Multi-density The foam in the padding is denser in certain places, usually under the sit bones.
Multi-thickness Made with variable amounts of padding—thicker under the sit bones and slimmer in the sensitive perineal region.
How you sit on the bike is another KEY point. If you ride more upright, then you need the density to be more in the rear. Stretched out? More in the middle. And so on.

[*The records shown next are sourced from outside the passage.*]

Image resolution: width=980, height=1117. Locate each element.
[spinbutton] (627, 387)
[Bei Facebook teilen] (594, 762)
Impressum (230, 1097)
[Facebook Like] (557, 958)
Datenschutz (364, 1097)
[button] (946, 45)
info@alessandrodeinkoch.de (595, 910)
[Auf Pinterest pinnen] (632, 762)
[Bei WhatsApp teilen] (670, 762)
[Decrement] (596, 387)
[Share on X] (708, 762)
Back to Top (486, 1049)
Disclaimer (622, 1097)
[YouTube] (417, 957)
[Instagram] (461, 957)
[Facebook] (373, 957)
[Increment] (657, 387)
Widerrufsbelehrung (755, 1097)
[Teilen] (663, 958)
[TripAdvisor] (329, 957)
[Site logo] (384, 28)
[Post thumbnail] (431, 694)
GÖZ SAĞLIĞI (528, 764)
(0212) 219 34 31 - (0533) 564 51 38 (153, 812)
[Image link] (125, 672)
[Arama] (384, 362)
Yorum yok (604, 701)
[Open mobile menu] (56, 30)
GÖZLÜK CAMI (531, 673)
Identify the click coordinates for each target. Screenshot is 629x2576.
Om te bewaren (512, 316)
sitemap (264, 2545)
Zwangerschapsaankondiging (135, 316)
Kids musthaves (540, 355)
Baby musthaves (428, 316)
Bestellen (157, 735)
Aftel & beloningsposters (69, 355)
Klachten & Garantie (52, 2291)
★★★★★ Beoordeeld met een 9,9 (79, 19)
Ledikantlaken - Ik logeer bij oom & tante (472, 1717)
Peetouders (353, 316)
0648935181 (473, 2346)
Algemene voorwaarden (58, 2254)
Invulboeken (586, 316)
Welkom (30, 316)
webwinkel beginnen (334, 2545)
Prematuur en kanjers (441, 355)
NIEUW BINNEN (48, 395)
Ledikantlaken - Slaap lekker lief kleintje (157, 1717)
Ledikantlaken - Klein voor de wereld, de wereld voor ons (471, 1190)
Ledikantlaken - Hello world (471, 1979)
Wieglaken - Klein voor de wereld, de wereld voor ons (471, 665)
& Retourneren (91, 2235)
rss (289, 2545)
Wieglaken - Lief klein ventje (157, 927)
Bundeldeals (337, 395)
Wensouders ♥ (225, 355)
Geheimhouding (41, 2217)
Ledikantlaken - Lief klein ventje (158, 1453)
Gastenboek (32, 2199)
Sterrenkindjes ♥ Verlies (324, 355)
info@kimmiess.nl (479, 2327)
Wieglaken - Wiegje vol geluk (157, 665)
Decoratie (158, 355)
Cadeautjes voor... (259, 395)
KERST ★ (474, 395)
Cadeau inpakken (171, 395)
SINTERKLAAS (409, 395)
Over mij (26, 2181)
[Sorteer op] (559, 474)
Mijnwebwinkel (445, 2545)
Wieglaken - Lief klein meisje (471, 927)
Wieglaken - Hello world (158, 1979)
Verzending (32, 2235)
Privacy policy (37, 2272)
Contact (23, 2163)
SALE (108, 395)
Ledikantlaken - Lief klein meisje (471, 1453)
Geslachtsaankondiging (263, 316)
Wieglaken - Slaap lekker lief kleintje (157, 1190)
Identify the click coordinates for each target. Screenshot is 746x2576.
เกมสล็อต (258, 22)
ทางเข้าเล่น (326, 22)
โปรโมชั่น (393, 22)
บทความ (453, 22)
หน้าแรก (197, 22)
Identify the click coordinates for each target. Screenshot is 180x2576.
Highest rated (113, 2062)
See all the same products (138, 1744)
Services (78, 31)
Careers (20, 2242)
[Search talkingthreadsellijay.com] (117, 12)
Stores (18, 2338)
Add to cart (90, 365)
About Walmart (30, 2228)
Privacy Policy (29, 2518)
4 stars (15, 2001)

Saddle Cream: When I first started cycling, I had no one to tell me what to do. I winged it. I learned lessons, and one of those was what not to use as a friction lubricant. Do NOT use baby powder. This was my go-to because I thought it was stave off chaffing. After heavy sweating occurred, I was screwed. Once I was finally introduced to chamois cream that is made for the specific purpose of not chaffing, I began shopping around for what worked best for me. Believe me when I say that there are many different labels out there. Remember what works for one might not work for you. There are even different lubricants for men and women. And yep, you get what you pay for. When you find lube you like, more is NOT better. Don’t glop on a fist full of lubricant. You just need enough to cover the edge of your butt where it meets the perineal area all the way up to your genitalia . . . basically everywhere your chamois comes in contact with the saddle. You don’t want to feel like you’re on a Slip N Slide.
Riding: The more you ride the better your butt will adjust to riding. It really is getting your butt conditioned to the saddle and what you do on the bike. Over time, if you have done the homework and searched for the right saddle and put your time in on the bike, it will get better.